-- BEGIN --

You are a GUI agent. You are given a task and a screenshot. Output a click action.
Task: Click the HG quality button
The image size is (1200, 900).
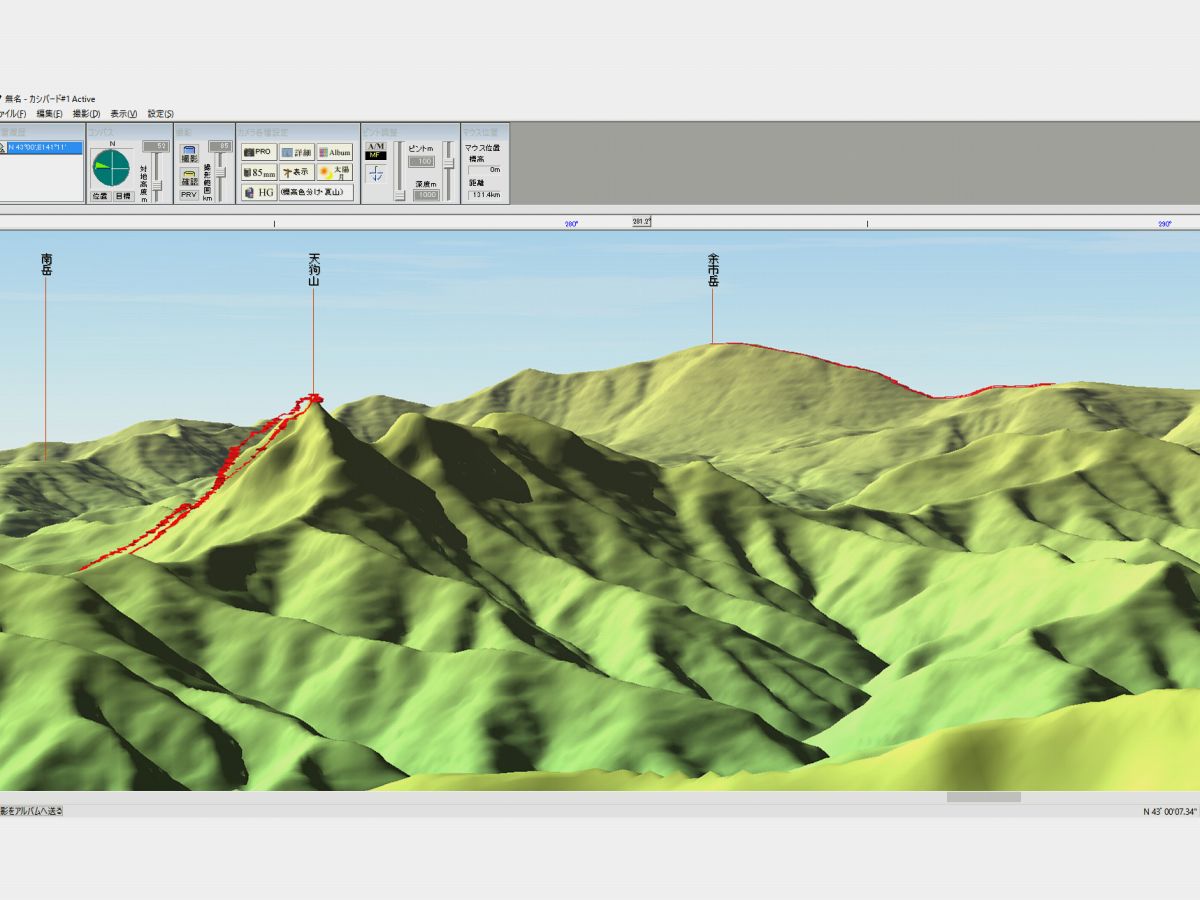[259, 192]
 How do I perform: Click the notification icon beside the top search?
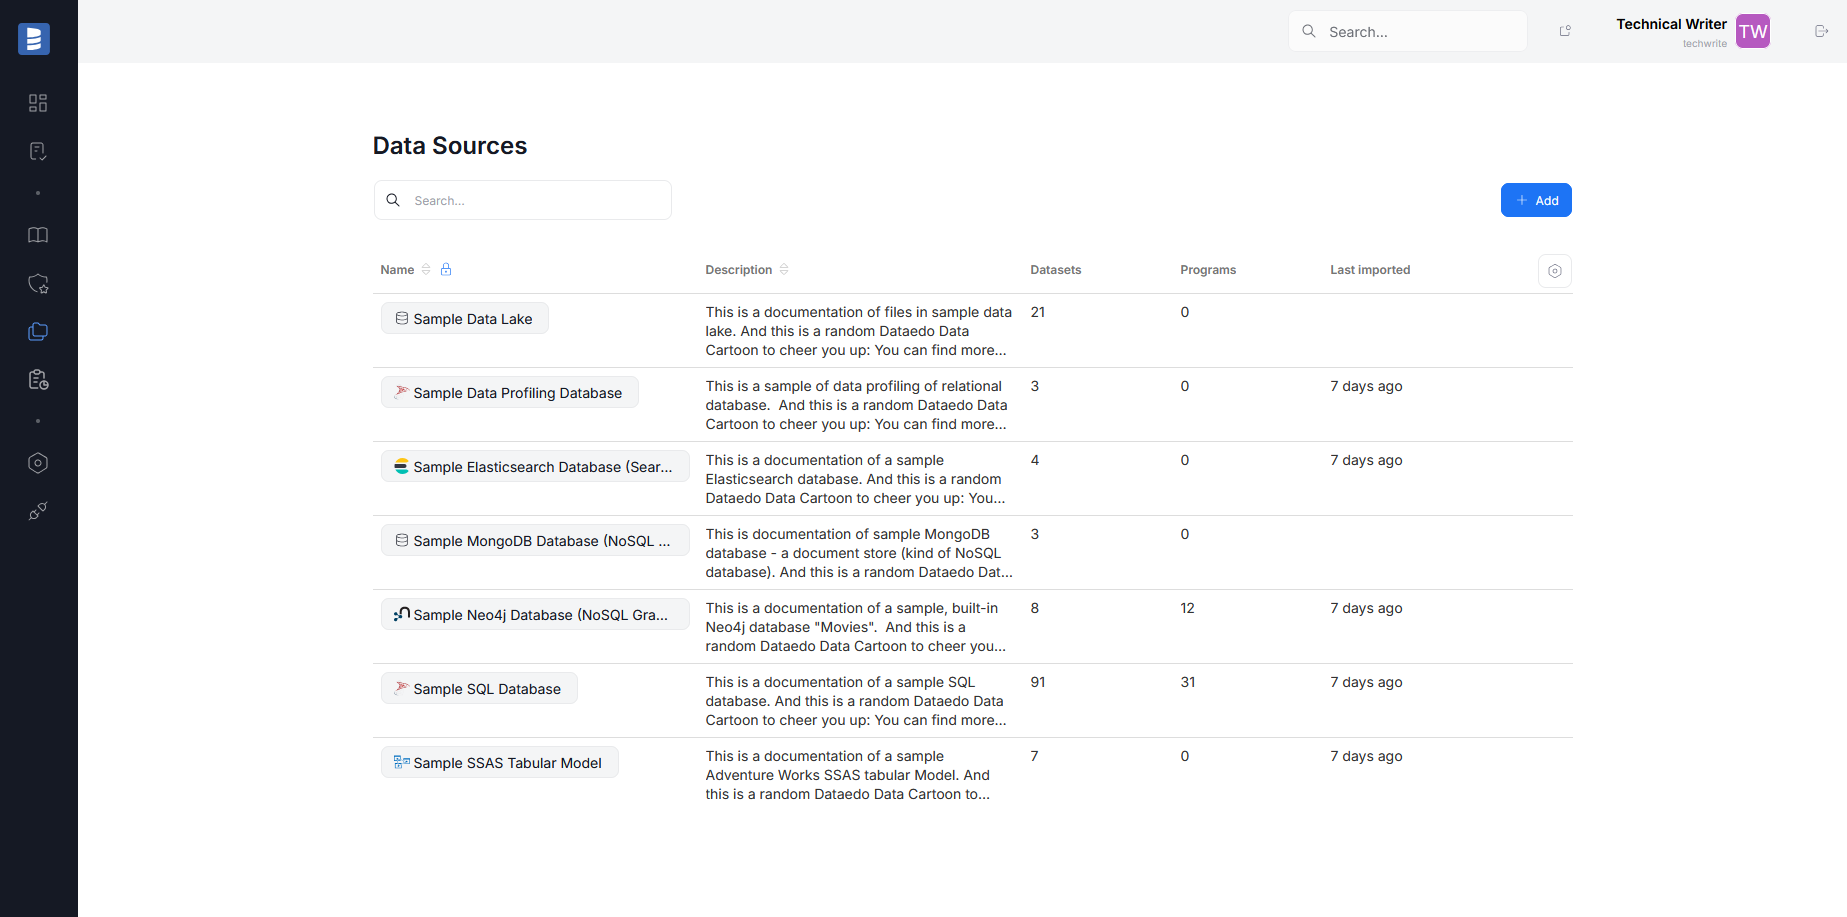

-- END --
-- BEGIN --

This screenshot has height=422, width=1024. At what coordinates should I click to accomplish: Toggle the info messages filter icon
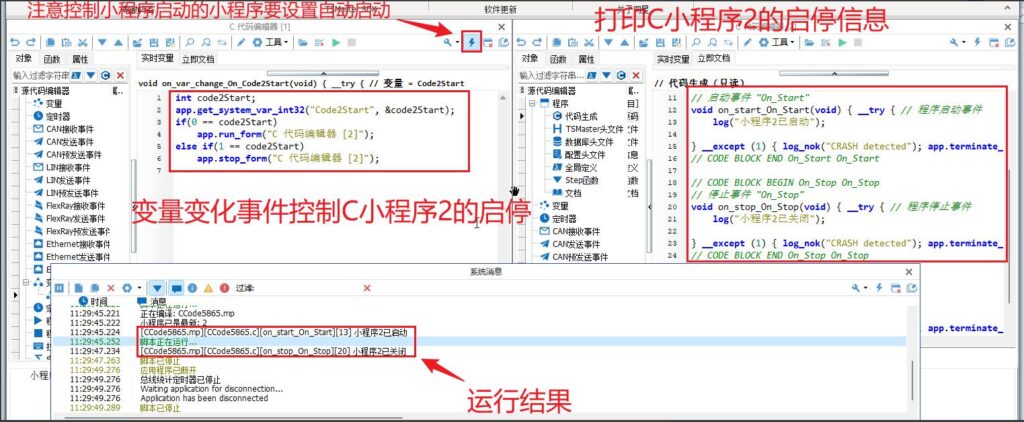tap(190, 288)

-- END --

Directions
Rewrite the entries from the line with "This screenshot has" through the line with "tap(190, 288)", swapping "info" for "warning" and changing nothing else. Give only those lines, and leave out the pictures.

Answer for this exercise
This screenshot has height=422, width=1024. At what coordinates should I click to accomplish: Toggle the warning messages filter icon
tap(190, 288)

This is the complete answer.